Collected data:

§

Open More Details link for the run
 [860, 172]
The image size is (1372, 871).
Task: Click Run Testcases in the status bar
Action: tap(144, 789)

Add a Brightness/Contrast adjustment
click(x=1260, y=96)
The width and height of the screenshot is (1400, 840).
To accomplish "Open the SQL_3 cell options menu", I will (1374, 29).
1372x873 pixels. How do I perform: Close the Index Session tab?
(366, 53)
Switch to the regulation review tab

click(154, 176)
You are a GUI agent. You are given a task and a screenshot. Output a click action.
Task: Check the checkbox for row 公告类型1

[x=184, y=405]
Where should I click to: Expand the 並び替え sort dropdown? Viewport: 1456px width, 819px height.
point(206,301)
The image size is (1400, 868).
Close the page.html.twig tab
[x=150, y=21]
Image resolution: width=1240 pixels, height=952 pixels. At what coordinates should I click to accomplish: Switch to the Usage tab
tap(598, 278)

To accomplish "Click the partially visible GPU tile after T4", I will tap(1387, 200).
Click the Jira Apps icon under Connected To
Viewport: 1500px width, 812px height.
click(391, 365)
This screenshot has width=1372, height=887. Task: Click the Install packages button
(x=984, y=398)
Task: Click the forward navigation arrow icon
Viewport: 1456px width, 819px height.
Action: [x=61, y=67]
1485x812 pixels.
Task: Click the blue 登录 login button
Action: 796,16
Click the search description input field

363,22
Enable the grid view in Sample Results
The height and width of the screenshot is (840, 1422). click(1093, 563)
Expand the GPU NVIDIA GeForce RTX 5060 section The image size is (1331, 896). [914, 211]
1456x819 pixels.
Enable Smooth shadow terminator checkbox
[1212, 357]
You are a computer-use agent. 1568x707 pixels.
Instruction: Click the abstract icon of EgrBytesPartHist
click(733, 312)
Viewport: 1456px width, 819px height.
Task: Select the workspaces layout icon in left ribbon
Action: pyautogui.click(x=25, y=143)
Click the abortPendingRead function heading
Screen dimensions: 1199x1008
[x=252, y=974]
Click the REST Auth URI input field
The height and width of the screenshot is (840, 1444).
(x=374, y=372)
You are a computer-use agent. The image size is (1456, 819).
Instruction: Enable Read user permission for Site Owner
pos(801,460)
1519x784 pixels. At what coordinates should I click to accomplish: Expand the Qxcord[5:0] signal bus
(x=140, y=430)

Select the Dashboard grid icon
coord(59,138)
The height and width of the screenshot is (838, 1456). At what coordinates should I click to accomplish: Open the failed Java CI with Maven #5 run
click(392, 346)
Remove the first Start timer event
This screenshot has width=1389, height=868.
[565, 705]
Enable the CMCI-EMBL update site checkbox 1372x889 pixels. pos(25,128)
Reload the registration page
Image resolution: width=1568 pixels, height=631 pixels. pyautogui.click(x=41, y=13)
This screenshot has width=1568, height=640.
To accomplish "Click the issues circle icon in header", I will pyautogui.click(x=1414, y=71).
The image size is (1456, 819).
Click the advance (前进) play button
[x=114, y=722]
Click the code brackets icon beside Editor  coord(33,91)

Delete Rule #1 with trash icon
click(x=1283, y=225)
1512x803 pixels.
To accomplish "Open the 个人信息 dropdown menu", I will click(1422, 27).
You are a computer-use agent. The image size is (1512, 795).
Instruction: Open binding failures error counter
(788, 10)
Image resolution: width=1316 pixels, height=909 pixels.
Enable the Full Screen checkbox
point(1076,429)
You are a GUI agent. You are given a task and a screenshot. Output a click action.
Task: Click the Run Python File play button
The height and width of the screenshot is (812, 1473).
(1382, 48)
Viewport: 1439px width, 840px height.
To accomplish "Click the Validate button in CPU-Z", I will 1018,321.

§

◆ Task to carry out:
Return only the count of lines in the records that hold the word "agent".

◆ Exercise output:
5